WORK INSTRUCTIONS = Should a line below contain the word "computer", report it.

SOURCE DATA =

-*-

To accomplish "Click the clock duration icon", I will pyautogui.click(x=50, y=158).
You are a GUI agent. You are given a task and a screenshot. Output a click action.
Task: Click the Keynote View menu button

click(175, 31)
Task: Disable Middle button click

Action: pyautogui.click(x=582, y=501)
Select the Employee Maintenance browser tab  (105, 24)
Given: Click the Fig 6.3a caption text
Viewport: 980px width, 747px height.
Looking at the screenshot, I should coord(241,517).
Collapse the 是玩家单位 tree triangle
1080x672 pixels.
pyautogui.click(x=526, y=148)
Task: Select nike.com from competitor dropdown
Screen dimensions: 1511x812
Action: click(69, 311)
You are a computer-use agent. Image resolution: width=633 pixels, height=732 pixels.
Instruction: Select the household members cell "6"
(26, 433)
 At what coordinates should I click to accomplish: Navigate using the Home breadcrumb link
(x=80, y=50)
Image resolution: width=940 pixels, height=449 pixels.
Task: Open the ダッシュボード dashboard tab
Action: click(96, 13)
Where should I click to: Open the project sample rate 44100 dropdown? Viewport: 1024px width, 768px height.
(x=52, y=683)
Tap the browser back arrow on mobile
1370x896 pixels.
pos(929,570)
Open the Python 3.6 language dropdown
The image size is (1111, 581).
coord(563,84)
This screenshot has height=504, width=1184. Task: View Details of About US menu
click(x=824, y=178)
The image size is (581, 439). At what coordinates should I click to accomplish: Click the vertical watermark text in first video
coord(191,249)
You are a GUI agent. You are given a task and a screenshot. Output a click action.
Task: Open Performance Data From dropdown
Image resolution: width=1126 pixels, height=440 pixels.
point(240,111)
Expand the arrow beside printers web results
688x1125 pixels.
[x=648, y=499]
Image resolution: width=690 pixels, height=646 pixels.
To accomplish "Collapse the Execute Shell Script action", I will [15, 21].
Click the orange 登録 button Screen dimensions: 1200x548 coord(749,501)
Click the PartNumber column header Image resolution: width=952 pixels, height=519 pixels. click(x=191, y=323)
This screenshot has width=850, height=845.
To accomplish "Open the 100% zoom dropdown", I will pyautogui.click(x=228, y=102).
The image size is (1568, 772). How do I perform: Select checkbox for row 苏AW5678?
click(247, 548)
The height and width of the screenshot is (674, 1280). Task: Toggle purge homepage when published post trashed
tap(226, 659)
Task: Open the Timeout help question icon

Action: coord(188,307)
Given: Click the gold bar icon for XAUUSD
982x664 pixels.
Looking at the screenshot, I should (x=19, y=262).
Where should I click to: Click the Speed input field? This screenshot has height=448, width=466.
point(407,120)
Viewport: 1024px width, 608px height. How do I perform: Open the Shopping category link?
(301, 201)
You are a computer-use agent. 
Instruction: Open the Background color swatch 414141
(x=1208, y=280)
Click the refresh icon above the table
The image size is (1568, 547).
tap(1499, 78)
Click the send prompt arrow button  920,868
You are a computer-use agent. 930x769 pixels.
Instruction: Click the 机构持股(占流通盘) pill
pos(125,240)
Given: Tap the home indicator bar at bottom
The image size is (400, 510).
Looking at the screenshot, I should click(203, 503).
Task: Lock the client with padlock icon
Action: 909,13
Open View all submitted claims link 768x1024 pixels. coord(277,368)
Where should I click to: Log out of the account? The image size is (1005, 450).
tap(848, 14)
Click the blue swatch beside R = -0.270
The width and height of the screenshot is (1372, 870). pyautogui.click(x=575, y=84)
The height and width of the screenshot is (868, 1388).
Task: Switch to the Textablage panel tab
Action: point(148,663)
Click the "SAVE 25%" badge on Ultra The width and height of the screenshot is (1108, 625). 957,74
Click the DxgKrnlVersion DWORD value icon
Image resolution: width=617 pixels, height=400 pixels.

-*-

SOLUTION TO THIS EXERCISE =
You are a computer-use agent. Image resolution: width=633 pixels, height=732 pixels.
You are a computer-use agent. 
You are a computer-use agent. 930x769 pixels.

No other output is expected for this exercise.